If some software would do this somewhere in between this process, which I highly doubt, I think this should happen with both 4.1 and the 4.2 RCs, but it only happens with 4.2 RCs. Or am I wrong?

Edit: A few more parts in this puzzle: I used multiple USBs and updated my BIOS.

These errors are unrelated and harmless:

1 Like

Thank you, I missed this one. This scratches one problem off the list of things I recall on the booted 4.2 installation.

The thread is getting messy with information all over the place, I will try to summarize the current state and will update this post here with problems so we have one dedicated place for it.

Problem list

4.1: Seems to work okay at a first glance when not installing full system right away but doing the graphical install after disabling a problematic PCI device after boot in dom0. See “Error logs/issues from/in 4.1” here: Installer corrupts installation medium (+ bounty for help) - #5 by Minio
(Maybe I just fail to recognize a real problem in these logs though)

4.2-(rc5): A fully verified USB install medium fails built-in verification when installing. After booting into a different system to check the sha256sum of the drive, it did really change. I could not reproduce this anyhow with a reboot, detaching and attaching the drive or anything. It appears to only happen when booting the 4.2 installer/verification.
Just installing the system nevertheless without doing a full installation just like I did with 4.1 in order to run /usr/libexec/initial-setup/initial-setup-graphical after disabling the problematic PCI device fails, see “4.2-rc5 errors finishing install with /usr/libexec/initial-setup/initial-setup-grahic” here and here.
(to be documented in detail, see below)

__________________________________________

What I will do now is creating yet another 4.2-rc5 installation medium and find a way to disable the PCI device during the installation already as the initial-setup-graphic doesn’t work after boot. It would be interesting to see if the installation process itself is fully done then without any error being displayed to me. If I get this to work, I will document the errors I find on the booted system as I did with 4.1.
One additional issue I recall is sudo qubesctl state.highstate giving No Top file or master_tops data matches found. Please see master log for details, which was not an issue on 4.1 too.

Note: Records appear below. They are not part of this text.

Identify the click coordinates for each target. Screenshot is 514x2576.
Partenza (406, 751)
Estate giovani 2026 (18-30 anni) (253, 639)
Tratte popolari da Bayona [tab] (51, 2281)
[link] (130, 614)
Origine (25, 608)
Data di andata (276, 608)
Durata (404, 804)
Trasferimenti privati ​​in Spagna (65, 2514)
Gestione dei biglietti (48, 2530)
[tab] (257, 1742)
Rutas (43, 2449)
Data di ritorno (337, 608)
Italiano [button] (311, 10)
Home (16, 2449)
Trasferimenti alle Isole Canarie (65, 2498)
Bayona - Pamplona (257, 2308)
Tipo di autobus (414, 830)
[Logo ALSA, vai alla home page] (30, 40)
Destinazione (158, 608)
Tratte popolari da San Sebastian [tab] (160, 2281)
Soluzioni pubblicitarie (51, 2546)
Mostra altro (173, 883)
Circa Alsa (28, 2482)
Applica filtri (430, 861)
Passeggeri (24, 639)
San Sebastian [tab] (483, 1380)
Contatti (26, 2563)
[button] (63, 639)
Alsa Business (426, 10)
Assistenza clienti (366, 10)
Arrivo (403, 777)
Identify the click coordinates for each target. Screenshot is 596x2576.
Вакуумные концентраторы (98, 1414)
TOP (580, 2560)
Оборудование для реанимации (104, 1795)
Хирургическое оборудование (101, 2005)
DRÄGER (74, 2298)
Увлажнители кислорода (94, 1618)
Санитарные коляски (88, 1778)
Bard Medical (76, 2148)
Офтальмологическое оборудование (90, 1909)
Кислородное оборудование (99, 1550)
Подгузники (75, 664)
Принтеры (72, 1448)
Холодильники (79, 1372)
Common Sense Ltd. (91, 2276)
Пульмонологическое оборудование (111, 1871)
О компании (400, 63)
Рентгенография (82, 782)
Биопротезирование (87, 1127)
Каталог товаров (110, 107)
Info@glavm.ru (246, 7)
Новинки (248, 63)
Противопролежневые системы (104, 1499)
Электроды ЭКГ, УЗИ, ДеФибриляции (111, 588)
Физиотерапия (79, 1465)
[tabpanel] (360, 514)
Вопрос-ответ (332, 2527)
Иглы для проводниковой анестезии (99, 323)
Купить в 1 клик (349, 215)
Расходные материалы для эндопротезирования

That didn’t work quite as planned.

Can I even disable my PCI device for the initial setup of VMs right after installation in the default flow (not with the initial-setup-graphic script)? There is no TTY: Can't enter into TTY from the initial setup

I booted the 4.2-rc5 system without the setup and tried digging into the issue when running initial-setup-graphic (as a reminder: ValueError: ‘Fedora 38 Xfce’ is not in list.). There was this error around NVDIMM (failed to load module nvdimm: libbd_nvdimm.so.2: cannot open shared object file: No such file or directory), which others had too. I found that libblockdev-nvdimm is not installed, should it possibly be? Unfortunately I can’t install it without the VMs as per dom0 design.

In all these attempts, I found that the initial setup breaks the initial setup. What I mean with this is that if I quit the initial setup (literally with the Quit button, see below) and boot the system, the system is pretty broken, can’t use the Q icon and a few features because I think the system expects the host to have dom0 as its name, but it is localhost. It complains about a missing key localhost in a python script for the menu. However, disabling the PCI device and then running the initial setup script works. So the initial setup breaks my chance of running it later when I select that I would like to setup nothing at this point which I absolutely need with my unsupported PCI device though. A quit before entering the submenu with the settings doesn’t do this.
Would this approach result in a usable system? I hope this helps debugging the issue with the initial setup at least.

What if you choose to not create system qubes (sys-net etc) during Initial Setup and then create them manually after Initial Setup configure your system and install the templates?

As I detailed in my previous response, this works and doesn’t work at the same time. If I choose not setting up anything, I can not access the configuration screen of the initial setup after boot because of above error.
If I choose “Quit” however, I can. Something in the initial setup that is being executed, even when not setting up any VMs is selected, breaks stuff in a way that it can’t access the configuration screen again.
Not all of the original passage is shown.